*WHAT THE TASK ASKS*
Reproduce word for word the full article below on the new crops in the Grow a Garden Bizzy Bee update.
::: EXCERPT PROVIDED
Every New Crop in the Grow a Garden Bizzy Bee Update, Ranked

12 min read
Colorful digital farm with honeydew fruits, bees, and new crops from the Bizzy Bee update.

The Bizzy Bee Event 2026 dropped on May 9th and immediately changed which crops are worth your time. New seeds, a new Honey Garden mechanic, Honey Coins as a separate currency, and many plants. No one has fully ranked them yet. I’ve been grinding this event since launch. Here is the full breakdown you need before you spend any Honey Coin wrong.

Short version: Hive Fruit is the one to chase. Everything else feeds into that loop or doesn’t feed into anything worth mentioning.

What the Bizzy Bee Update Actually Added

The update hit Grow a Garden on May 9, 2026, replacing the Easter Event platform in the centre of the map. It’s the second time the Bizzy Bee event has run, but this version is way more complex than what came before. A Honey Garden plot replaces your normal farming area for the event, and your crops get pollinated by Bee pets you hatch from Bee Eggs. Pollinated crops feed a machine called the Honey Compressor, which converts them into Honey Coins. Those coins unlock everything in the event.

The event is currently in Part 3 as of May 24, 2026, which added Wasp Wave encounters and more seeds. You can get to the Honey Garden by pressing the toggle button at the main event platform. It’s free. No Robux required just to start.
::::::
::: ENTRIES
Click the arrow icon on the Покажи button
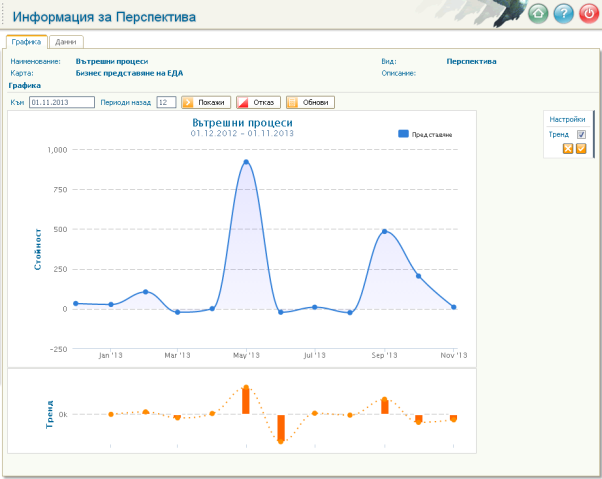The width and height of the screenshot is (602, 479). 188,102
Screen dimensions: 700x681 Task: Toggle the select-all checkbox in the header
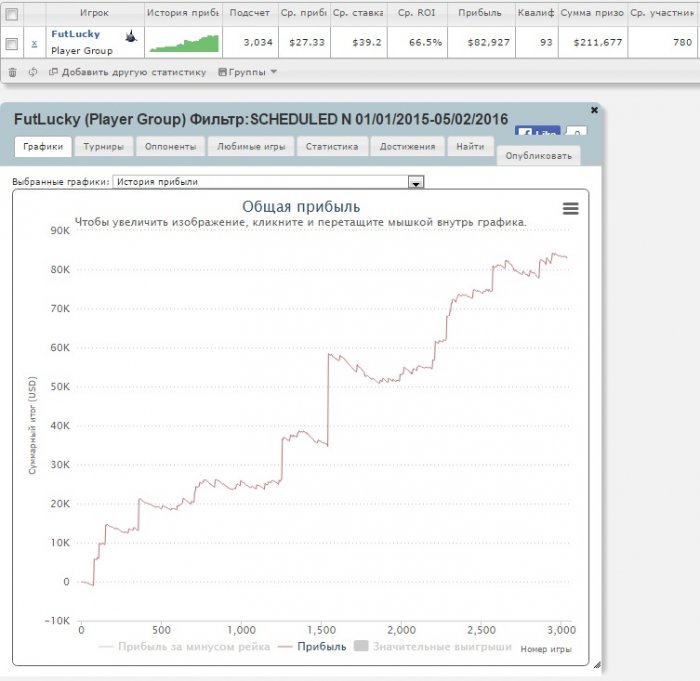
::::::
::: ENTRIES
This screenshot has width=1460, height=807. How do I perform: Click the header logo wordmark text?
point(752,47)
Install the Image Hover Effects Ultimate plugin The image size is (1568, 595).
::::::
::: ENTRIES
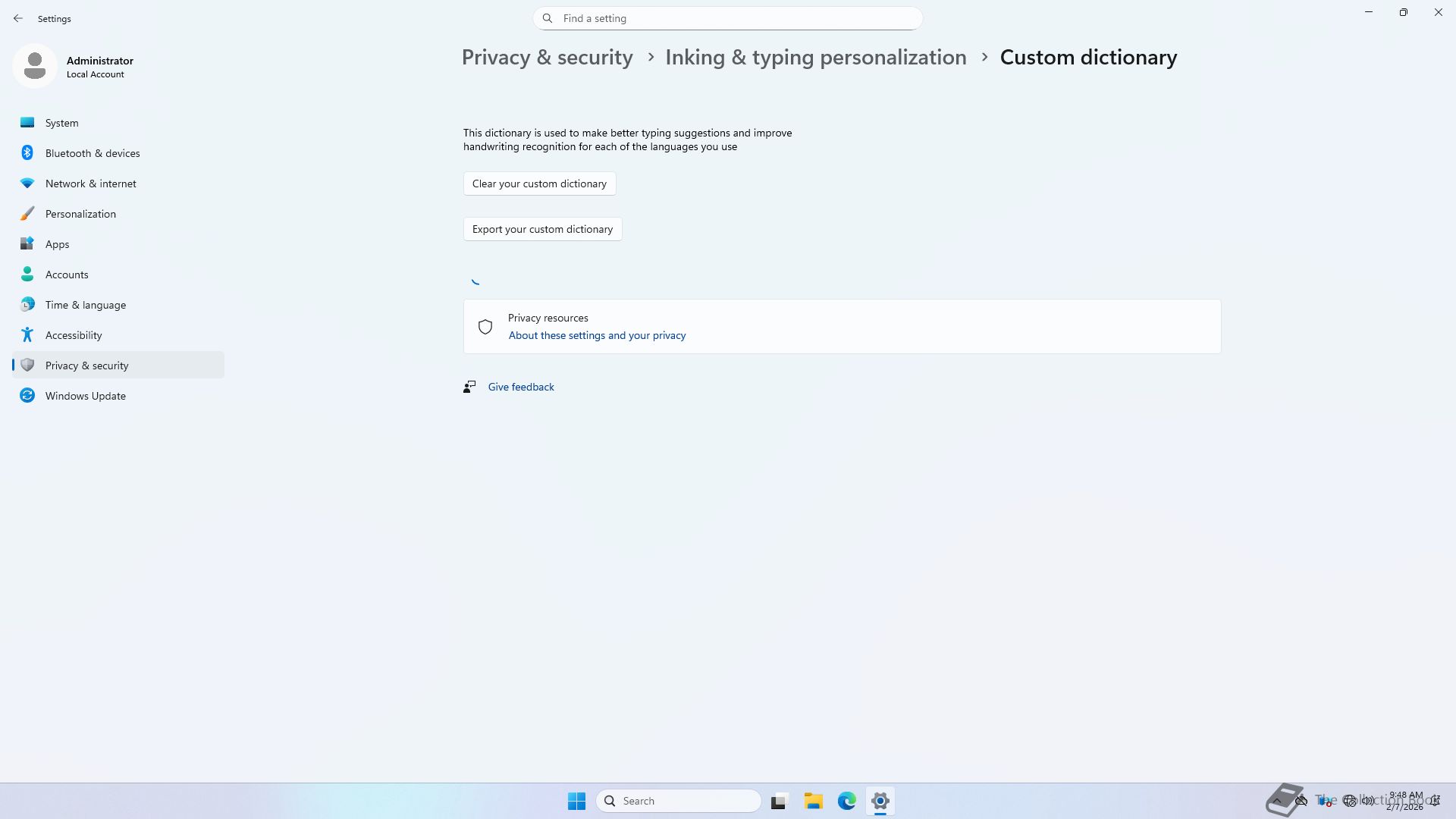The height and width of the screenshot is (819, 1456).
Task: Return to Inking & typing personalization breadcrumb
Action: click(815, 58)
::::::
*TASK RESULT*
Every New Crop in the Grow a Garden Bizzy Bee Update, Ranked

12 min read
Colorful digital farm with honeydew fruits, bees, and new crops from the Bizzy Bee update.

The Bizzy Bee Event 2026 dropped on May 9th and immediately changed which crops are worth your time. New seeds, a new Honey Garden mechanic, Honey Coins as a separate currency, and many plants. No one has fully ranked them yet. I’ve been grinding this event since launch. Here is the full breakdown you need before you spend any Honey Coin wrong.

Short version: Hive Fruit is the one to chase. Everything else feeds into that loop or doesn’t feed into anything worth mentioning.

What the Bizzy Bee Update Actually Added

The update hit Grow a Garden on May 9, 2026, replacing the Easter Event platform in the centre of the map. It’s the second time the Bizzy Bee event has run, but this version is way more complex than what came before. A Honey Garden plot replaces your normal farming area for the event, and your crops get pollinated by Bee pets you hatch from Bee Eggs. Pollinated crops feed a machine called the Honey Compressor, which converts them into Honey Coins. Those coins unlock everything in the event.

The event is currently in Part 3 as of May 24, 2026, which added Wasp Wave encounters and more seeds. You can get to the Honey Garden by pressing the toggle button at the main event platform. It’s free. No Robux required just to start.